[Given data Boundary: Start]
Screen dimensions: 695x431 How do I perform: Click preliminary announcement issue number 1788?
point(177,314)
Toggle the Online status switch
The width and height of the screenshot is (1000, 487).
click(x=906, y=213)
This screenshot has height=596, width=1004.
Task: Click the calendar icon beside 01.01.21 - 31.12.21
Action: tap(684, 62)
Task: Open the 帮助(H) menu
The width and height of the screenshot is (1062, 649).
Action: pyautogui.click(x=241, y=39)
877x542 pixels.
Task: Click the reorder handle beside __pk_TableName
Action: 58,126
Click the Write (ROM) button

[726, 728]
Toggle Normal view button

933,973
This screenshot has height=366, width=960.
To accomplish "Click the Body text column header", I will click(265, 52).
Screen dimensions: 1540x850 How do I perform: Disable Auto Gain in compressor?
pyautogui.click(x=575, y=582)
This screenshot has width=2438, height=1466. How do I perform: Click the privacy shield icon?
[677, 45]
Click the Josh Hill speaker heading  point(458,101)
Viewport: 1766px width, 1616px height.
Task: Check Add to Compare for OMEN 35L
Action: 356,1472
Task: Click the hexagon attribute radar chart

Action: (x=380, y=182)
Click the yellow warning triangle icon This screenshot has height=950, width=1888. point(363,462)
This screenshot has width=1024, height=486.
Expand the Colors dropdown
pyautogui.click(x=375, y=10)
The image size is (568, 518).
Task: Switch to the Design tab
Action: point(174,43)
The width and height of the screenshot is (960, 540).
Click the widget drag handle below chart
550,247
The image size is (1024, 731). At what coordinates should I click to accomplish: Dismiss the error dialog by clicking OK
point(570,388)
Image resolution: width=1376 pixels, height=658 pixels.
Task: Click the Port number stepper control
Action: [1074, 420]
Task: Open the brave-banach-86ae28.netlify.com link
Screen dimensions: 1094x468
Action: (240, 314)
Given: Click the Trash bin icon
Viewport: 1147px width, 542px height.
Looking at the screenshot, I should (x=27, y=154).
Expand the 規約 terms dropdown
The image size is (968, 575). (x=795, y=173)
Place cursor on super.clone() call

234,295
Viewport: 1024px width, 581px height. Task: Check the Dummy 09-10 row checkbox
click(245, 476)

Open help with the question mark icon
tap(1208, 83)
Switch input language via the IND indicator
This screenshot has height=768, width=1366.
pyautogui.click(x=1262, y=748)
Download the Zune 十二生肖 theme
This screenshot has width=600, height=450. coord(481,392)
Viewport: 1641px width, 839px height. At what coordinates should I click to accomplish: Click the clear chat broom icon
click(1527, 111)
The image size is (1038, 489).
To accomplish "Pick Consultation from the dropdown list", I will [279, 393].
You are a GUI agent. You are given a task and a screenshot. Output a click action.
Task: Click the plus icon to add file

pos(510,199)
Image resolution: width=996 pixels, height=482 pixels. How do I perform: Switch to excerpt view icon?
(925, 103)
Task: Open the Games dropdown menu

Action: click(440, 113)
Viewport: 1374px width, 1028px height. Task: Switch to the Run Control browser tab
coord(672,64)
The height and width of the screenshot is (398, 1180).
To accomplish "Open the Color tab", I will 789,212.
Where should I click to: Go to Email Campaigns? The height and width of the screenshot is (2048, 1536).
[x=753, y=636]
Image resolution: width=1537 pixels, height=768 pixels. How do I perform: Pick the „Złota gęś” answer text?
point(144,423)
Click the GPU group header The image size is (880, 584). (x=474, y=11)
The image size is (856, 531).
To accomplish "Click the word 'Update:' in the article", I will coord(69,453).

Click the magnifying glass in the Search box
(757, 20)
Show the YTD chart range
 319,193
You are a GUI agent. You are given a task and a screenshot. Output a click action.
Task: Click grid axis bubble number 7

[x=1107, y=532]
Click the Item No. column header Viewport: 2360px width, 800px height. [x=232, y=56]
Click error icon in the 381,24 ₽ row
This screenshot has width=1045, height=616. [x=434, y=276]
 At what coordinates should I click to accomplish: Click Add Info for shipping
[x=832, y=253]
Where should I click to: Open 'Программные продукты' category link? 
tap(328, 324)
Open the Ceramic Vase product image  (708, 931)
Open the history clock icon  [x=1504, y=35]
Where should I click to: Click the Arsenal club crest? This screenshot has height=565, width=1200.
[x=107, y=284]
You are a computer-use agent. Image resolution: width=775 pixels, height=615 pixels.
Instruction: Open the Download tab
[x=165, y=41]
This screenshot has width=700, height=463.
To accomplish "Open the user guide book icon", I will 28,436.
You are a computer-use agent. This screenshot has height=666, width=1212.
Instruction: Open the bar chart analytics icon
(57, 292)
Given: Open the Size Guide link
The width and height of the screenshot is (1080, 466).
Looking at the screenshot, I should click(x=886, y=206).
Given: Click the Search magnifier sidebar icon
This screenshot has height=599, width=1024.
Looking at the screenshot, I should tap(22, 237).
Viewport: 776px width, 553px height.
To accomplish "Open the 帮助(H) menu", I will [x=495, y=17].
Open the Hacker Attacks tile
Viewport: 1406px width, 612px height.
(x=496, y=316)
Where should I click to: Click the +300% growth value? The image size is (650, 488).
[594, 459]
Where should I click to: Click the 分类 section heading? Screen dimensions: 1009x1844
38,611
[Given data Boundary: End]
> _Exercise aim_
Each line holding the word "computer" must be pulled from the records.

> _Your solution_
You are a computer-use agent. Image resolution: width=775 pixels, height=615 pixels.
You are a computer-use agent. This screenshot has height=666, width=1212.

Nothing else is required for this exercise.